Borage has little blue flowers and leaves like yours but here it never has enough time to grow into a monster bush before frost.


----------



## postroad (Jan 19, 2009)

Maybe sage? but it has a distinct smell. Borage smells like cucumbers when the leaves are bruised. Bees love the flowers from both plants


----------



## springvalley (Jun 23, 2009)

I think it could be comfrey, but I can`t touch it or smell it. My guess, Thanks > Marc


----------



## CornerstoneAcre (Mar 10, 2011)

Wow - it think you might be right, springvalley, it sure looks alot like comfrey!! I'll take a closer look. Okay this is a stupid question but what does comfrey smell like...I'm sure it smells like comfrey LOL, but is there a distinctive smell? ( I haven't yet tried to smell the leaves or flowers.)


----------



## CornerstoneAcre (Mar 10, 2011)

Just did more reading on Comfrey - just from the description of " When dividing comfrey plants, take care not to spread root fragments around, or dispose of on the compost heap, as each can re-root, and comfrey can be a very difficult plant to get rid of" I'm pretty sure this is it.

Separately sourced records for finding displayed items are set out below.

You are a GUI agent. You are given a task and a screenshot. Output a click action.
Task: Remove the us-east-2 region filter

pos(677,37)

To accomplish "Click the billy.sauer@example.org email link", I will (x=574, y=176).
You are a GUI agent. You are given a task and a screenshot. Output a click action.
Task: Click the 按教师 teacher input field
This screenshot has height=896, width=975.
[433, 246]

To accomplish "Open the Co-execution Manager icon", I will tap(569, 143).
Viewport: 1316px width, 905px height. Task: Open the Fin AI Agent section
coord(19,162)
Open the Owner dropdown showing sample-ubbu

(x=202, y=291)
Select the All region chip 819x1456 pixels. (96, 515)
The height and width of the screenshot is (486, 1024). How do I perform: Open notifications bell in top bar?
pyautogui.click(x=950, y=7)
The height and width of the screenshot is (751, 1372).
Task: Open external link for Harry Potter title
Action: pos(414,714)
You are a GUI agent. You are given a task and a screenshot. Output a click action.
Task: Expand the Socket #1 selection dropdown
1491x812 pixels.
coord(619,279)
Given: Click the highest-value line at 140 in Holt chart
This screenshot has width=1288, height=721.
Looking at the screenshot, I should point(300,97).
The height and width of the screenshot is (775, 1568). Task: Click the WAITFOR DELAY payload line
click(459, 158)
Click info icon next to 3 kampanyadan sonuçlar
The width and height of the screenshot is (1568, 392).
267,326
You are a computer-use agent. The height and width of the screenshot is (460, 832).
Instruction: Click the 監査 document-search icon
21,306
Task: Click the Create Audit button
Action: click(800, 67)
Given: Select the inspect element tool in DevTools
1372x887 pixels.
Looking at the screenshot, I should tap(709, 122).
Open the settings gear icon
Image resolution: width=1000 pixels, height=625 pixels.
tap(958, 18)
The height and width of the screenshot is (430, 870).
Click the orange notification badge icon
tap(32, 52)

I'm VERY glad I put the roots we did dig up in an out of the way corner of the property and NOT on my compost pile - that would have been a disaster!!
Thank you everybody for your quick replies!!


----------



## chickenista (Mar 24, 2007)

Yep! It is comfrey.
Great plant for the garden as it does wonders in the compost pile.
Great for animal feed after you dry it.
Great for making salves etc..
You are a very, very lucky person to have such a beautiful big bed of it!!

If you were to dig it and offer it on the barter board you could make yourself a little bit of money!!

And it blooms so prettily and the pollinators love it.


----------



## motdaugrnds (Jul 3, 2002)

If I were you, I would take a sample of that plant (root, stems and leaves) to the local agricultural lab and let them identify it. If it is comfrey, remember it makes a great tea and is beneficial to your fruit trees because it's deep tap root pulls up nutrients for anything to use that is within 3 ft of it.


----------